Richard Montanari: Four Novels of Suspense: The Rosary Girls, the Skin Gods, Merciless, Badlands
Page 82
“Of course.”
“I’m afraid it might sound a little strange.”
“I am an inner-city priest,” Father Greg said. “Strange is pretty much my business.”
“I have a question about the moon.”
Silence. Jessica expected as much. Then: “The moon?”
“Yes. When we spoke, you mentioned the Julian calendar,” Jessica said. “I was wondering if the Julian calendar addressed any issues relating to the moon, the lunar cycle, anything like that.”
“I see,” Father Greg said. “Like I said, I’m not particularly scholarly on these matters, but I can tell you that, like the Gregorian calendar, which is also divided into months of irregular lengths, the Julian calendar is no longer synchronized to the phases of the moon. In fact, the Julian calendar is a purely solar calendar.”

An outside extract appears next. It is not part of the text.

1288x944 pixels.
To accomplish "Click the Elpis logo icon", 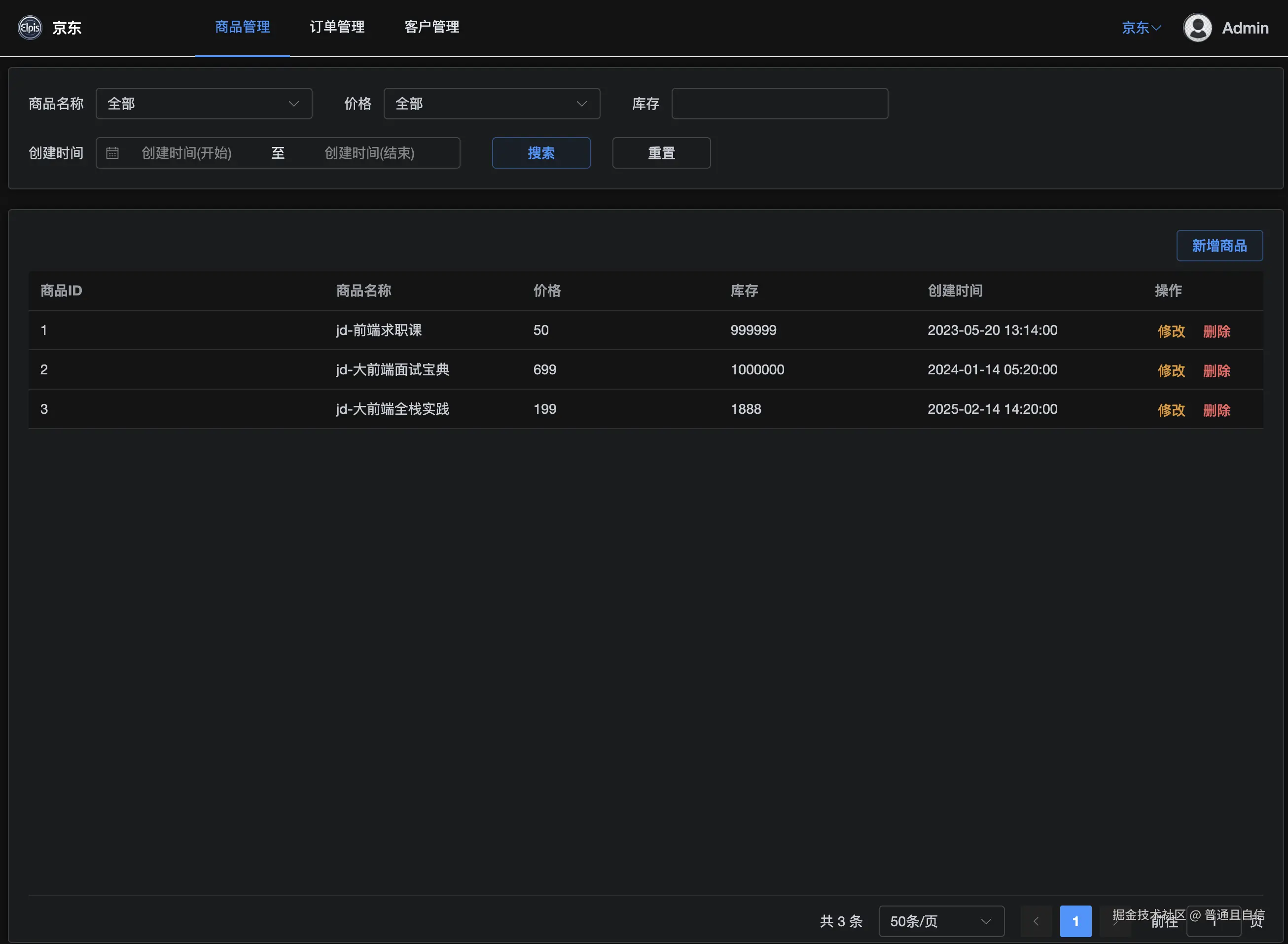I will [30, 28].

“So there is no particular significance given to the moon in Russian Orthodoxy or by the Russian people?”
“I didn’t say that. There are many Russian folk tales and much Russian lore that address both the sun and the moon, but nothing I can think of regarding the phases of the moon.”
“What sorts of folk tales?”
“Well, one story in particular, one that is widely known, is the story called ‘The Sun Maiden and the Crescent Moon.’ ”
“What is that?”
“It is a Siberian folk tale, I believe. Maybe a Ket fable. Rather grotesque according to some.”
“I’m an inner-city cop, Father. Grotesque is pretty much my business.”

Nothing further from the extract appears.